The task |
Could you please retype all of the data below exactly?

──────────────────────────────

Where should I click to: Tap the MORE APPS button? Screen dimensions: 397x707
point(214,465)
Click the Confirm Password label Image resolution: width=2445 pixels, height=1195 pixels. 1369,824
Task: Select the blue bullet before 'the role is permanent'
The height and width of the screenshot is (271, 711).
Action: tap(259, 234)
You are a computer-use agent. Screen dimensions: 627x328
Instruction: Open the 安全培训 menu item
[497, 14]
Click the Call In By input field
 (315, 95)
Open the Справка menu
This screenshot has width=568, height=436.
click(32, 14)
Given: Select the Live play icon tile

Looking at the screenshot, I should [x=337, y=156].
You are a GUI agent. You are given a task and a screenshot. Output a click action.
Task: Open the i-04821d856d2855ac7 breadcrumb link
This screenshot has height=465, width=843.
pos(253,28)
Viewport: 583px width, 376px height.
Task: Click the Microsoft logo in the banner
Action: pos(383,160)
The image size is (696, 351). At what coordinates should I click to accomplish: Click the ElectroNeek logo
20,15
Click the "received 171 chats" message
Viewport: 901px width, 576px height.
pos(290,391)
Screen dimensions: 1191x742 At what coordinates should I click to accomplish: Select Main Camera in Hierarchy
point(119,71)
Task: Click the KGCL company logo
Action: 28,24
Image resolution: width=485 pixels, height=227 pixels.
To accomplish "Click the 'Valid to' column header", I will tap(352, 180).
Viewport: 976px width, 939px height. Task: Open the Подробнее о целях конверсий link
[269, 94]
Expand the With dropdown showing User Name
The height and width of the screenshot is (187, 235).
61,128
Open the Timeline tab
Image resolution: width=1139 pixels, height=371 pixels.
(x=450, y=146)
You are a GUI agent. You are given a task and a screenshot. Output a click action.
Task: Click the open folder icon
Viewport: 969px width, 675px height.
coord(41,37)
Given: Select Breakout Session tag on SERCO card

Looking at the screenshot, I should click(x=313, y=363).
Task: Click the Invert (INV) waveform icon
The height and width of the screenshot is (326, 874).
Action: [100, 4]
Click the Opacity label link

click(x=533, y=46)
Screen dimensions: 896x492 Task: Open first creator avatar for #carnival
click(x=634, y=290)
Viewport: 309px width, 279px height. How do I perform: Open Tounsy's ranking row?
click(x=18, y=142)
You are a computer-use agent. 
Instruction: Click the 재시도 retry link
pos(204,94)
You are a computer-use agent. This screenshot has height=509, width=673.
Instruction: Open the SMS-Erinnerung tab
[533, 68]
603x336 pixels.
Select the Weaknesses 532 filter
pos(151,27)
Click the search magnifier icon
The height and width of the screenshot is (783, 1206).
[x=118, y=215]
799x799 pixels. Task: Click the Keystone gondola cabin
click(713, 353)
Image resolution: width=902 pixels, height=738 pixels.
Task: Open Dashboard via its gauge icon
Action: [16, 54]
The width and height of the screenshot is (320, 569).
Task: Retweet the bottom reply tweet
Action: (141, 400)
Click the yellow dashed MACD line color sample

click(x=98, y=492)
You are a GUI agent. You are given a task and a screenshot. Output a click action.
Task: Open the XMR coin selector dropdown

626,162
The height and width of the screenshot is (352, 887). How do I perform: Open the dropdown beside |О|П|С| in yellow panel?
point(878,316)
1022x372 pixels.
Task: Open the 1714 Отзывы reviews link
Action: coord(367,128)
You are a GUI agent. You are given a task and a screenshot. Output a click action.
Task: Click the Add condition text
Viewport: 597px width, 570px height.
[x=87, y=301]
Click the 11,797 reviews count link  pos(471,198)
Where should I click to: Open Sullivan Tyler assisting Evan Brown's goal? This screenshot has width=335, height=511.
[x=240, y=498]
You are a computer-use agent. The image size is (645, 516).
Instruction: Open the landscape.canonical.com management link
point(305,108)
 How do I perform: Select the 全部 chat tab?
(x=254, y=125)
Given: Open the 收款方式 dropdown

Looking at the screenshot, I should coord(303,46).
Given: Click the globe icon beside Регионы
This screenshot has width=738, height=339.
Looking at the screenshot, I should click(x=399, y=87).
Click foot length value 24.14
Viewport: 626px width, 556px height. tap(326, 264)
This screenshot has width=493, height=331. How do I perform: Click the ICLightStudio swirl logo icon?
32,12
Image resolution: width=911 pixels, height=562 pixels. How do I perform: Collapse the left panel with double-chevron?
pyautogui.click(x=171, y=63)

──────────────────────────────

Your response |
Where should I click to: Tap the MORE APPS button? Screen dimensions: 397x707
point(214,465)
Click the Confirm Password label Image resolution: width=2445 pixels, height=1195 pixels. 1369,824
Task: Select the blue bullet before 'the role is permanent'
The height and width of the screenshot is (271, 711).
Action: tap(259, 234)
You are a computer-use agent. Screen dimensions: 627x328
Instruction: Open the 安全培训 menu item
[497, 14]
Click the Call In By input field
 (315, 95)
Open the Справка menu
This screenshot has width=568, height=436.
click(32, 14)
Given: Select the Live play icon tile

Looking at the screenshot, I should [x=337, y=156].
You are a GUI agent. You are given a task and a screenshot. Output a click action.
Task: Open the i-04821d856d2855ac7 breadcrumb link
This screenshot has height=465, width=843.
pos(253,28)
Viewport: 583px width, 376px height.
Task: Click the Microsoft logo in the banner
Action: pos(383,160)
The image size is (696, 351). At what coordinates should I click to accomplish: Click the ElectroNeek logo
20,15
Click the "received 171 chats" message
Viewport: 901px width, 576px height.
pos(290,391)
Screen dimensions: 1191x742 At what coordinates should I click to accomplish: Select Main Camera in Hierarchy
point(119,71)
Task: Click the KGCL company logo
Action: 28,24
Image resolution: width=485 pixels, height=227 pixels.
To accomplish "Click the 'Valid to' column header", I will tap(352, 180).
Viewport: 976px width, 939px height. Task: Open the Подробнее о целях конверсий link
[269, 94]
Expand the With dropdown showing User Name
The height and width of the screenshot is (187, 235).
61,128
Open the Timeline tab
Image resolution: width=1139 pixels, height=371 pixels.
(x=450, y=146)
You are a GUI agent. You are given a task and a screenshot. Output a click action.
Task: Click the open folder icon
Viewport: 969px width, 675px height.
coord(41,37)
Given: Select Breakout Session tag on SERCO card

Looking at the screenshot, I should click(x=313, y=363).
Task: Click the Invert (INV) waveform icon
The height and width of the screenshot is (326, 874).
Action: [100, 4]
Click the Opacity label link

click(x=533, y=46)
Screen dimensions: 896x492 Task: Open first creator avatar for #carnival
click(x=634, y=290)
Viewport: 309px width, 279px height. How do I perform: Open Tounsy's ranking row?
click(x=18, y=142)
You are a computer-use agent. 
Instruction: Click the 재시도 retry link
pos(204,94)
You are a computer-use agent. This screenshot has height=509, width=673.
Instruction: Open the SMS-Erinnerung tab
[533, 68]
603x336 pixels.
Select the Weaknesses 532 filter
pos(151,27)
Click the search magnifier icon
The height and width of the screenshot is (783, 1206).
[x=118, y=215]
799x799 pixels. Task: Click the Keystone gondola cabin
click(713, 353)
Image resolution: width=902 pixels, height=738 pixels.
Task: Open Dashboard via its gauge icon
Action: [16, 54]
The width and height of the screenshot is (320, 569).
Task: Retweet the bottom reply tweet
Action: (141, 400)
Click the yellow dashed MACD line color sample

click(x=98, y=492)
You are a GUI agent. You are given a task and a screenshot. Output a click action.
Task: Open the XMR coin selector dropdown

626,162
The height and width of the screenshot is (352, 887). How do I perform: Open the dropdown beside |О|П|С| in yellow panel?
point(878,316)
1022x372 pixels.
Task: Open the 1714 Отзывы reviews link
Action: coord(367,128)
You are a GUI agent. You are given a task and a screenshot. Output a click action.
Task: Click the Add condition text
Viewport: 597px width, 570px height.
[x=87, y=301]
Click the 11,797 reviews count link  pos(471,198)
Where should I click to: Open Sullivan Tyler assisting Evan Brown's goal? This screenshot has width=335, height=511.
[x=240, y=498]
You are a computer-use agent. The image size is (645, 516).
Instruction: Open the landscape.canonical.com management link
point(305,108)
 How do I perform: Select the 全部 chat tab?
(x=254, y=125)
Given: Open the 收款方式 dropdown

Looking at the screenshot, I should coord(303,46).
Given: Click the globe icon beside Регионы
This screenshot has width=738, height=339.
Looking at the screenshot, I should click(x=399, y=87).
Click foot length value 24.14
Viewport: 626px width, 556px height. tap(326, 264)
This screenshot has width=493, height=331. How do I perform: Click the ICLightStudio swirl logo icon?
32,12
Image resolution: width=911 pixels, height=562 pixels. How do I perform: Collapse the left panel with double-chevron?
pyautogui.click(x=171, y=63)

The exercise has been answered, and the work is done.